The Solicitors Regulation Authority (SRA) has changed its mind on whether to lend support to the proposal for solicitors’ firms to publish their charging rates and prices online.

A report on the legal services market prepared by the Competition and Markets Authority (CMA) in December last year found that individuals struggled to make informed choices regarding law firms due to a lack of information about price, service and quality. The report seemed to favour the development of price comparison websites to allow customers greater oversight of available choices.
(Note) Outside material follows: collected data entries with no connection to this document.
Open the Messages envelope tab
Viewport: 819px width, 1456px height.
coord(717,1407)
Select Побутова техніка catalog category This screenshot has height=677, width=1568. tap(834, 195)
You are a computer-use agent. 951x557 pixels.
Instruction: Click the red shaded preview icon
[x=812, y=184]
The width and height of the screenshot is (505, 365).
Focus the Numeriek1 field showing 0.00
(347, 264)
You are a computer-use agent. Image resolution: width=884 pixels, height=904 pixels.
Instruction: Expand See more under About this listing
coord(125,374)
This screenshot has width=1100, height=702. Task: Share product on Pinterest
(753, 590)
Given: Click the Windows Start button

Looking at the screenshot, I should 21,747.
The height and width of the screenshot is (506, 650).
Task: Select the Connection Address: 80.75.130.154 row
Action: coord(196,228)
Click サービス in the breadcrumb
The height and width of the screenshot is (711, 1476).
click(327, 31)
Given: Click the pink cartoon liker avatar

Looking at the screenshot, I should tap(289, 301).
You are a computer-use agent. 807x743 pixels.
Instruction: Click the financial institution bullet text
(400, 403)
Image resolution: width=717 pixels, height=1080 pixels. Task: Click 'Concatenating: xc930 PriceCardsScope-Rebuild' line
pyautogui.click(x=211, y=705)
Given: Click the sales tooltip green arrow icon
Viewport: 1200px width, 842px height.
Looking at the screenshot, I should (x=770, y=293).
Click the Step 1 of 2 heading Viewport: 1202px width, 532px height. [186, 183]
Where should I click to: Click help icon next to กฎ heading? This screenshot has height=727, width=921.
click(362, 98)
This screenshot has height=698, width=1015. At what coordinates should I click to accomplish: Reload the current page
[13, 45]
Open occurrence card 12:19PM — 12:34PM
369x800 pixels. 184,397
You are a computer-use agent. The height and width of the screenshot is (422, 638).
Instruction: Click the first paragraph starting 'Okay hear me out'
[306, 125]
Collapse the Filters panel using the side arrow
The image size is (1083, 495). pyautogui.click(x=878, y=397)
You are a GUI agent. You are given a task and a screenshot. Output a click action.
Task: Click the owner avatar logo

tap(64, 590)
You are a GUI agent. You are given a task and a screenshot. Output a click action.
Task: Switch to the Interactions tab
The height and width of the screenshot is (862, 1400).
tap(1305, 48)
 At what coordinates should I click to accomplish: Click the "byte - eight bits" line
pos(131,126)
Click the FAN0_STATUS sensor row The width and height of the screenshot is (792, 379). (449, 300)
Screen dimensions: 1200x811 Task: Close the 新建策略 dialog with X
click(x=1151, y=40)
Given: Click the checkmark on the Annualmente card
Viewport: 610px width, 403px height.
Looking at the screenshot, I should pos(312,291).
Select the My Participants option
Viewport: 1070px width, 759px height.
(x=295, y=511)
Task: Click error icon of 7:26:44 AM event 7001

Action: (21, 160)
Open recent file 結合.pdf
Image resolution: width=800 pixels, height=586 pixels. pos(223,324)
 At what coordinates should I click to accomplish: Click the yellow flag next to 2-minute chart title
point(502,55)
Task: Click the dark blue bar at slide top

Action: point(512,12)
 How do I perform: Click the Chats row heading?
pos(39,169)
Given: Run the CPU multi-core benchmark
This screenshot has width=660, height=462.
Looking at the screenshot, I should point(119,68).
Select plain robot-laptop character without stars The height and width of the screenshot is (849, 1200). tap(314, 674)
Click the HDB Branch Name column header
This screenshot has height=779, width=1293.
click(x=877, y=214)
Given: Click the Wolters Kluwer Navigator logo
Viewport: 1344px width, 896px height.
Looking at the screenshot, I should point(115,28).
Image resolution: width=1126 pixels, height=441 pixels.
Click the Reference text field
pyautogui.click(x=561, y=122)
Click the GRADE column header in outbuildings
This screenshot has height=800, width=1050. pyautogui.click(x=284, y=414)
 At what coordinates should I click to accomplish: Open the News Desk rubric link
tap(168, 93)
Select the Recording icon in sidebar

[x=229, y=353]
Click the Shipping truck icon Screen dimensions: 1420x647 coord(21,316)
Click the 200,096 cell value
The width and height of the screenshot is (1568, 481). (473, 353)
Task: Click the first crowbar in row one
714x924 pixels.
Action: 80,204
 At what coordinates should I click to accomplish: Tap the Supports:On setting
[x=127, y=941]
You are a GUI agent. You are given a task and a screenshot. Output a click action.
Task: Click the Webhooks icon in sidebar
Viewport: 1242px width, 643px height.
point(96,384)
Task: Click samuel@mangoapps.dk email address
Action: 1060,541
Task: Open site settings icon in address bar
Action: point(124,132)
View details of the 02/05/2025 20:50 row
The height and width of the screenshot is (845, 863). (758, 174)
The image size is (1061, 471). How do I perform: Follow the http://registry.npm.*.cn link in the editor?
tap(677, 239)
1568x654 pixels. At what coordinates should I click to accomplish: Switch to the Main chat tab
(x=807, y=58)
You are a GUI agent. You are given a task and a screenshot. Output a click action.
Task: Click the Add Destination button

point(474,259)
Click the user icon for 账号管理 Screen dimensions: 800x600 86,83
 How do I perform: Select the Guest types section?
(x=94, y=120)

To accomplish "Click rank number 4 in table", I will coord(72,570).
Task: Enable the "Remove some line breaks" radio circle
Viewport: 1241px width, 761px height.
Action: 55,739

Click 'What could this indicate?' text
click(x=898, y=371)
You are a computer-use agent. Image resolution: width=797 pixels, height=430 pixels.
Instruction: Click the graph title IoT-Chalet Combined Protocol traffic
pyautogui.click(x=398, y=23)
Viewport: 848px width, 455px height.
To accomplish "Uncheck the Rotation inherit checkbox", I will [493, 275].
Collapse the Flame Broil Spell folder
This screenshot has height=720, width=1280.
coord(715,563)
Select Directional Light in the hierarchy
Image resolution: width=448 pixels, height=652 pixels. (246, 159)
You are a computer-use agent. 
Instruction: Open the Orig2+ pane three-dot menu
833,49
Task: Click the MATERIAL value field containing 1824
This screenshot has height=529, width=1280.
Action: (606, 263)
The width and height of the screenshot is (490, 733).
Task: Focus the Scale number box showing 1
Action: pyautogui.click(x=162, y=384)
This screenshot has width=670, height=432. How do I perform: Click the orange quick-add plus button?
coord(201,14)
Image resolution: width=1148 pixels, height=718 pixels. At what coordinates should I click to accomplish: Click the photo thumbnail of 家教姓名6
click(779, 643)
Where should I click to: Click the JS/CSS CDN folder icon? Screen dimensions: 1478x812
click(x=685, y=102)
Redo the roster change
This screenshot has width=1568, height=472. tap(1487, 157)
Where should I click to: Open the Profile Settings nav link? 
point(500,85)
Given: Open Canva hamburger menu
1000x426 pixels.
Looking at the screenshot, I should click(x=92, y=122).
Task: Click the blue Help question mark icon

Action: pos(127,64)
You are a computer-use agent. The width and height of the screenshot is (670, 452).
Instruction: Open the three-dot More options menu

The report stated ‘Regulators should set a new minimum standard for disclosures on price and the service provide, and develop and disseminate best practice guidance … This should include a requirement for providers to publish relevant information about the prices consumers are likely to pay for legal services’.

The SRA Chief Executive, Paul Philip has said ‘The CMA was absolutely right that changes were needed if we were to tackle unmet need and support people and small businesses accessing legal services. They strongly endorsed our programme of reform. We are working closely with the whole sector to make sure we can deliver changes to the benefit of everyone.

In considering how we publish price information, we need to continue having in-depth conversations with everyone, from law firms to consumer groups, to get this right. We want to make sure we strike a balance between making sure consumers have access to consistent, useful price information, while not over-burdening firms with over-restrictive rules’.

The SRA intend to trial a few areas of law, most likely to be conveyancing, for compulsory publication of price information and structure. A full consultation is due to take place later this year.